Taking all of this together, we can say a few things generally about “good” tests.

  1. They don’t report false-negatives. When they fail, they identify the presence of a defect.
  2. They are small and bounded. When they fail, they tell the developers where the defect is hiding.
  3. They are testing some code that we wrote, not third-party code.
  4. They are things we would prioritize testing by hand if we had the time.
  5. They are targeting complex parts of our system where bugs are likely to hide.

Note that all of these points help us to target our goal of identifying and locating defects in the system.

Of course, terms like “small” are entirely subjective, and there are cases where bigger or smaller tests are appropriate. You may adjust the definition of “small” according to circumstances, and the principles still hold.

A Common Theme

A common theme tying together all these observations from my experiences is that testing is often approached with an overzealous mindset.

We have grand visions of a testing approach that tests everything that could go wrong in the entire system. Every line of code is “covered” by our testing framework. Our end-to-end test spans the entire system because defects might occur anywhere.

This shows that we are focusing on the idea of testing rather than the practical outcome that we want. Remember, we want to identify and locate defects.

The Limitations Of Testing

I’m not saying we shouldn’t write tests. We should. We must. We shall.

But tests are just one tool in the arsenal of software engineers to manage the quality of our systems. And they are a fallible and limited tool.
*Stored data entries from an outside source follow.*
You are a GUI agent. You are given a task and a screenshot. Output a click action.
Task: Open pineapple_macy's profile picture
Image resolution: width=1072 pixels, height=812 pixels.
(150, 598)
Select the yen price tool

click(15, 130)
Automated tests carry a significant maintenance cost. Someone has to keep our testing infrastructure up and running. Tests are just code, and we will have to change them as our system evolves. They cost real hours of effort that could be devoted to project work. And test code itself will inevitably contain bugs that may conceal defects in our working system.

Tests also must be limited in their scope of they lose their usefulness in locating defects. So we can’t simply write giant system-spanning tests in incredible detail and expect that our developers will find this useful.

So what can we do? Is it possible that there is something better than testing that we should be doing?

As it so happens, yes. Yes, there is.

Code Review: Better Than Testing

Nothing is better than code review for finding issues in software systems. A code reviewer is not a program. They are a real human being, possessing intelligence and context for the whole project, who will look for problems we never even considered.

A good code reviewer will find complex multi-threading issues. They will find slow database queries. They will find design mistakes. They will even identify bad automated tests that are disguising defects.

Even better, they will suggest improvements in the code that go beyond finding defects!

So why is there such emphasis on testing, with innumerable frameworks and tools released, and so little on code review?

Perhaps it is because code review is a nebulous process that depends in large part on the efforts of individual contributors. And we in the software industry have a nagging tendency to downplay the importance of human intelligence and ingenuity in development of our systems.

Conclusion

As I will explore further in future articles, I believe that the software industry often suffers from overemphasizing technological solutions over solutions that rely on human intelligence.

Technological solutions are great for amplifying human intelligence and ingenuity. Automated tests, for example, save us the trouble of manually testing our entire product. Thank goodness we don’t live in that hypothetical world without them!

But we need those intelligent, thoughtful, and conscientious engineers at our side to look for problems in our work and to gently challenge us to perfect our designs. Indeed, this is often the easiest way to catch serious defects in our systems.

Automated testing should always be a complement to our collaboration with colleagues, not a replacement for it.